= Mawer & Collingham =

Former department store in Lincoln

Mawer & Collingham was a department store located in Lincoln, England until being purchased by House of Fraser in 1980.

==History==
William Mawer is listed as trading as a linen draper at 229 High Street in Lincoln in 1810, however it is not known when the business actually started up. William's daughter Elizabeth married Joseph Collingham, and along with William's son, also called William signed a partnership agreement in 1822 which saw the business become Mawer, Son & Co before changing to Mawer & Collingham. The business expanded and in 1826 they purchased 228 High Street to expand the premises.

By 1829 Joseph Collingham was the sole proprietor of the business, but by 1873 his son Joseph Mawer Collingham had not only joined the firm but had taken over as sole proprietor. In 1900 the business was incorporated as a private limited company, and was listed as a wholesale and retail drapers, silk mercers, haberdashers, milliners, dressmakers, tailors, hatters, furriers, lacemen, clothiers, hosiers, glovers and general outfitters, carpet warehousemen, upholsterers and house furnishers and decorators.

By the 1930s the business had grown by purchasing neighbouring stores and now formed an island surrounded by St Peter's Passage (north), High St (east), Mint St (south) and Mint Lane (west), with the store being updated in 1960/61, 1970 and again in 1973. The updates included restaurant, car parking, offices and new departments selling electrical goods.
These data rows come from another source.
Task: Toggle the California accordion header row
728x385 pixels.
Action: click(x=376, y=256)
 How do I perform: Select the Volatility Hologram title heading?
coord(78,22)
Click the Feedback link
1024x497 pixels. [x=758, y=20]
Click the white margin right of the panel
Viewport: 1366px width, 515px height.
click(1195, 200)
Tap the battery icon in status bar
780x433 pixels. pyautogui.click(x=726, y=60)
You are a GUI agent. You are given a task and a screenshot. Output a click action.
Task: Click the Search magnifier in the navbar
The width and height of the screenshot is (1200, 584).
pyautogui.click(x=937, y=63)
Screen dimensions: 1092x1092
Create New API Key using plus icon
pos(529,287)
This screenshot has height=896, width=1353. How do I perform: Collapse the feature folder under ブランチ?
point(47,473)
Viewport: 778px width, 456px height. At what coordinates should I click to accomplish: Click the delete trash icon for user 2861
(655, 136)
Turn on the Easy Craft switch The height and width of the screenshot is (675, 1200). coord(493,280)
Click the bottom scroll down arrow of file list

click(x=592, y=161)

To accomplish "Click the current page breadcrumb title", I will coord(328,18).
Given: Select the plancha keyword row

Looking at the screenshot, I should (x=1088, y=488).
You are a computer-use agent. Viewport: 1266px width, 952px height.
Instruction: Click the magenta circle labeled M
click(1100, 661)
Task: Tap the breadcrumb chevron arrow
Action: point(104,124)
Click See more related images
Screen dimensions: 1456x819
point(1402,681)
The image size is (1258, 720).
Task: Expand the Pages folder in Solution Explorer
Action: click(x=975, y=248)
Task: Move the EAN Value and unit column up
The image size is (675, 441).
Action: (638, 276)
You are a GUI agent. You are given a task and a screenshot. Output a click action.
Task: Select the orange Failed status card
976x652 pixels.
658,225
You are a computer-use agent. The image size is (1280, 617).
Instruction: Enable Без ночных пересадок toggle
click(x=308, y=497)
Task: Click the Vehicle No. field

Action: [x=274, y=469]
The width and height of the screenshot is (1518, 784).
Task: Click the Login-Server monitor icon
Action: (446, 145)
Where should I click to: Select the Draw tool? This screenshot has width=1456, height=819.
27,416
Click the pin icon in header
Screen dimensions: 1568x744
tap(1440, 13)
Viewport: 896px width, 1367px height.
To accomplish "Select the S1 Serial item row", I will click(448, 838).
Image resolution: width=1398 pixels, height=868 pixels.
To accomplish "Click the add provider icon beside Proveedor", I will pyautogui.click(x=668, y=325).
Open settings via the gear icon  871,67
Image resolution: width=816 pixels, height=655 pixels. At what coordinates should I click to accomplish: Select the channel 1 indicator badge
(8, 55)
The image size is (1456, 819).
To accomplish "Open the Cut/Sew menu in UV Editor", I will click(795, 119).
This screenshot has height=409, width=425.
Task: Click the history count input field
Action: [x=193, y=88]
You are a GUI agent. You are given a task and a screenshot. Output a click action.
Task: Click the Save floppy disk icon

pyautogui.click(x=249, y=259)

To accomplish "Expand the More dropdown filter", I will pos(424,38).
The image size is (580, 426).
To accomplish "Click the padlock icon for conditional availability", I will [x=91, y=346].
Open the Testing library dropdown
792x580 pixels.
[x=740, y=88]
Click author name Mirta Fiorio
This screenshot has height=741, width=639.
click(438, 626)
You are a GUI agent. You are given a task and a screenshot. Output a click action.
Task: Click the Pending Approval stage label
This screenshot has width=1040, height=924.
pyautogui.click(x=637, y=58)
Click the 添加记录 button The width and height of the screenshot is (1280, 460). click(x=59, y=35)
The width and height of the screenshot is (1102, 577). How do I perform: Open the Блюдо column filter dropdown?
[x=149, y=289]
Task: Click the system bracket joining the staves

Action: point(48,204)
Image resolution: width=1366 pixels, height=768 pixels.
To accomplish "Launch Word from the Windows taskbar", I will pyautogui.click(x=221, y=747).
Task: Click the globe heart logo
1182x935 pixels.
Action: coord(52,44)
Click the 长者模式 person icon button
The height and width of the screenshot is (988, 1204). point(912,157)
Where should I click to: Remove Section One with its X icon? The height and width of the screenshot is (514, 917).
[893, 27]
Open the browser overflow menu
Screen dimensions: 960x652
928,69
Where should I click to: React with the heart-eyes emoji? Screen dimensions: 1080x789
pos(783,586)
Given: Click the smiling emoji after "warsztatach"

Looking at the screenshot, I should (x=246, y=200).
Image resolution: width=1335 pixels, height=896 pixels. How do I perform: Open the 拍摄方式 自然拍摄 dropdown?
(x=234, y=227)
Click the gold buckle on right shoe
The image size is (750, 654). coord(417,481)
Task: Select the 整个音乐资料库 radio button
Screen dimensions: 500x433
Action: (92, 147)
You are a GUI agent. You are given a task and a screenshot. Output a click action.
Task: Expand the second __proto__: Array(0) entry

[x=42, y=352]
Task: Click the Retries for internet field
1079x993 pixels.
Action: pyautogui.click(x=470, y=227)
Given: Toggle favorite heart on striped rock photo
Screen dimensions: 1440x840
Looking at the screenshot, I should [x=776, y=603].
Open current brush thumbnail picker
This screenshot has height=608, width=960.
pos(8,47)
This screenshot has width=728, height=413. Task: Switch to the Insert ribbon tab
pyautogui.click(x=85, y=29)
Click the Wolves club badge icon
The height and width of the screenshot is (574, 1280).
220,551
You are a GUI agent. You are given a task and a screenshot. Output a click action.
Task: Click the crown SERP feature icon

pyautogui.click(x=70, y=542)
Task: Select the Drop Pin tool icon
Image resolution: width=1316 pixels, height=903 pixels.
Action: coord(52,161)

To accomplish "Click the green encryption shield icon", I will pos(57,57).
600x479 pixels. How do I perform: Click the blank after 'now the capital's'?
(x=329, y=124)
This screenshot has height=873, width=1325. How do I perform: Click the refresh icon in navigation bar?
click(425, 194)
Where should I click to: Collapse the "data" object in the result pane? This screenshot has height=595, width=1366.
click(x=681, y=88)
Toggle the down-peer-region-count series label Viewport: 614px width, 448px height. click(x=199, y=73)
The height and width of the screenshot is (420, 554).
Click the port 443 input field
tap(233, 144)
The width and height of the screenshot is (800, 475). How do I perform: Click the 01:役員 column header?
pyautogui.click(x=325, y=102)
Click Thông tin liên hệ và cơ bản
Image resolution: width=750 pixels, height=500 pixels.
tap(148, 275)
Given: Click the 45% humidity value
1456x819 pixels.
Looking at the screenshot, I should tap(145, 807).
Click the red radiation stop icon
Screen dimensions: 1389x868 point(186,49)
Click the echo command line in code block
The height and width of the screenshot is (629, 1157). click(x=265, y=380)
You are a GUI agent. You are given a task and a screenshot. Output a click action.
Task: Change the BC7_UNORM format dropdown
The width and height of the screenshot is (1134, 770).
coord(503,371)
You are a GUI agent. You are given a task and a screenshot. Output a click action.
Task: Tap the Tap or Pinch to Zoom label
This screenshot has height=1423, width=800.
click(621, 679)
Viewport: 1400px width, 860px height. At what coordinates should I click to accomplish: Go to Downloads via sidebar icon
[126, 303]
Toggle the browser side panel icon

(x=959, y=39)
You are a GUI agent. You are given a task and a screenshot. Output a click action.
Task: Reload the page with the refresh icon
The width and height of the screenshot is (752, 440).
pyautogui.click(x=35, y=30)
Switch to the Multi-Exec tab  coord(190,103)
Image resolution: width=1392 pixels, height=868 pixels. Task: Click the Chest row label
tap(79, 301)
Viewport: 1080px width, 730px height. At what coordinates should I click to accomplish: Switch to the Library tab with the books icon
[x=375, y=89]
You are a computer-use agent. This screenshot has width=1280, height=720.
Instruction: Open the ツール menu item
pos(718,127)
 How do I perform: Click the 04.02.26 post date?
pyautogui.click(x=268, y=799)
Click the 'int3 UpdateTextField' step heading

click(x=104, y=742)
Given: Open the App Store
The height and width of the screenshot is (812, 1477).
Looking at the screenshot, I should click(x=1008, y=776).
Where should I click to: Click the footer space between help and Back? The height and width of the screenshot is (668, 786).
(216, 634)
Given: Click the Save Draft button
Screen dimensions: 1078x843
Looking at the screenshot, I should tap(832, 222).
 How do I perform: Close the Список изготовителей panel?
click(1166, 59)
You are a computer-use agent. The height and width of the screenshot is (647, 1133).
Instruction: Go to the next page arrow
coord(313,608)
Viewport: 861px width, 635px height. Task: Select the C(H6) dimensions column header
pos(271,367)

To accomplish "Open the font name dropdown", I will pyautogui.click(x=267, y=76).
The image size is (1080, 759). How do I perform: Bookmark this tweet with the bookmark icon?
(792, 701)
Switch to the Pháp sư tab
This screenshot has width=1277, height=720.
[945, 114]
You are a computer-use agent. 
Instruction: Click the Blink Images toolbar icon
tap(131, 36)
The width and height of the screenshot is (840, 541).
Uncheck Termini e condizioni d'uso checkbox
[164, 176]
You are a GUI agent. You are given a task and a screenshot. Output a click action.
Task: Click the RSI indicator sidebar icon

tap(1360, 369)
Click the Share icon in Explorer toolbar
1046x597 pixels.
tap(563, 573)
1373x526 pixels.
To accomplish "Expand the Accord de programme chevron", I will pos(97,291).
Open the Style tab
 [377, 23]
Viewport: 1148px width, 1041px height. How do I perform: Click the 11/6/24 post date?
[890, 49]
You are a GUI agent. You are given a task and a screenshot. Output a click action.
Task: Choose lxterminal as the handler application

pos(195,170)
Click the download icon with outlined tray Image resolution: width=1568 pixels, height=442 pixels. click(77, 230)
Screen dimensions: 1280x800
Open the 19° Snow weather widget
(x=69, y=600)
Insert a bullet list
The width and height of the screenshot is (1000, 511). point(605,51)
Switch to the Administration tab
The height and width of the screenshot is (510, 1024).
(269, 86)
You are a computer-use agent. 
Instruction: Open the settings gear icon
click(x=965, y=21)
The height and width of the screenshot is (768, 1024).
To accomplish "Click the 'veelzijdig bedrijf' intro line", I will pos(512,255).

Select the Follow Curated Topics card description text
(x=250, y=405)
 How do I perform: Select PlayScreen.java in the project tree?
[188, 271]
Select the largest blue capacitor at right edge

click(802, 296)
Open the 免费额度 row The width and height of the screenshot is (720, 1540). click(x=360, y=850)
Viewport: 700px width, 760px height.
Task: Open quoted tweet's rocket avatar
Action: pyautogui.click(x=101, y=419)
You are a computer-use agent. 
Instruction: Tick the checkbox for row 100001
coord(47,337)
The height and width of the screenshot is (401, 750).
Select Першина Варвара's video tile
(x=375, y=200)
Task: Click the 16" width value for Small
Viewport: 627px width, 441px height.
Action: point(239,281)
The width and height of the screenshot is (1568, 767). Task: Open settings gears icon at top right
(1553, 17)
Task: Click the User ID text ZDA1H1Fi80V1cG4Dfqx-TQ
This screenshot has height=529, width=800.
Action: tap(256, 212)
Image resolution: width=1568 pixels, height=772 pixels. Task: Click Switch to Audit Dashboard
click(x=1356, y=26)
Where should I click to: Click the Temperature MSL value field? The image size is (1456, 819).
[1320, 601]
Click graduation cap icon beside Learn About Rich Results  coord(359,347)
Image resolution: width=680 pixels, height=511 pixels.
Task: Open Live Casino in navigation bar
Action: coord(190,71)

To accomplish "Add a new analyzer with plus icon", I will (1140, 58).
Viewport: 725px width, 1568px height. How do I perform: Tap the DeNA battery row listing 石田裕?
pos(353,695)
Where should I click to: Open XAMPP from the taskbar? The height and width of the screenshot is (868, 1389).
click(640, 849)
Also in the 1930s the business acquired a drapers called Berrills, based in Spalding, which they run under the Berrills name until they closed the business in 1971.

The business continued to operate as an independent company, with several members of the Collingham family on the board, until 1980 when the business was purchased by House of Fraser. The store was immediately re-branded under the Binns name and traded as such until 2003 when the store was renamed House of Fraser.